Bipana Thapa, 24, came to Kathmandu from Pokhara five years ago for higher studies, having no idea that she was a part of Nepal’s sexual minority.
Only after she met others like her in the college did she realise her identity. She got involved with the Blue Diamond Society (BDS) and started dressing up as a woman. But she was living in Kathmandu and in a dire need of work to pay her bills.
“After people saw the way I talked and behaved, I didn’t get any work. I did hard labour for a while, but I was fired from that too,” Bipana recalls.
It reached a point where she did not even have enough to eat, so she took up sex work out of sheer desperation. She was still doing that when the COVID-19 lockdown closed the country. Money is tight again, and she is living off her savings and the help she gets from BDS and her LGBTIQ friends.
Urvasi Moktan, 23, realised she was different from others when she was in grade 11. She had come to Kathmandu from Kavre with the help of relatives, but when she didn’t find any work she was compelled to join the sex industry.
“I hate to identify myself as a sex worker but we are forced to continue in this profession to survive,” she says adding that her family still doesn’t know about her work.
But the lockdown has added to the problem because now she cannot work for fear of getting infected with the coronavirus. She says, “The lockdown has become a punishment for people like us who earn by night for the next day’s meal.”
Minakshi from Sindhupalchok came to Kathmandu after completing her high school and is now pursuing her BA in Kathmandu. After being associated with BDS the 24-year-old trained to be makeup artist, but when no one hired her she started a street shop.
“I made Rs 1,700 a month selling stuff on the streets. I couldn’t make a living with that money and in the end I was forced to become a sex worker,” she says. However, she is once again unable to support herself, let alone her younger brother who is studying in Kathmandu.
Back home, Minakshi’s mother, the only one who knows about her identity lives by herself. Her father has been living with a new wife after he remarried. She says she would quit sex work in a heartbeat if only she had another work to support her family.
The good news is that some help has come — Mister Gay Nepal 2013 Bisworaj Adhikari has been providing trans-women sex workers with meals at a restaurant in Lazimpat.

> **Data listing**
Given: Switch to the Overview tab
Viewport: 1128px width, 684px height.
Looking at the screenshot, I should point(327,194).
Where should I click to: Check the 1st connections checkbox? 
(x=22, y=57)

--

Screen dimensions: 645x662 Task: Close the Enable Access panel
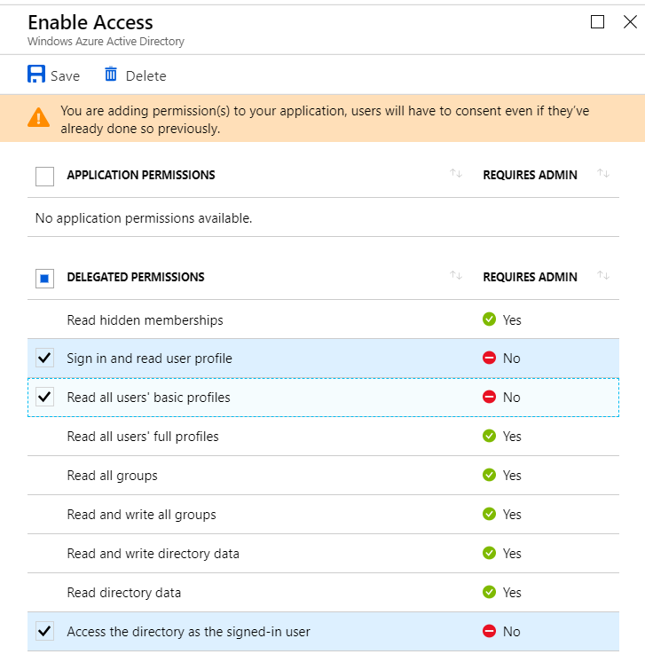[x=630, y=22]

> **Using the information**
a) Answer these questions about the Kathmandu article:
(i) Which city did Bipana Thapa come to Kathmandu from?
(ii) In what grade was Urvasi Moktan when she realized she was different from others?
(iii) How much did Minakshi make a month selling things on the streets?
b) Write out the Kathmandu article word for word, from "Back home, Minakshi’s" up to and including "restaurant in Lazimpat.".
The lines play no part in this.

> **Results**
a)
(i) Pokhara
(ii) Grade 11
(iii) Rs 1,700

b)
Back home, Minakshi’s mother, the only one who knows about her identity lives by herself. Her father has been living with a new wife after he remarried. She says she would quit sex work in a heartbeat if only she had another work to support her family.
The good news is that some help has come — Mister Gay Nepal 2013 Bisworaj Adhikari has been providing trans-women sex workers with meals at a restaurant in Lazimpat.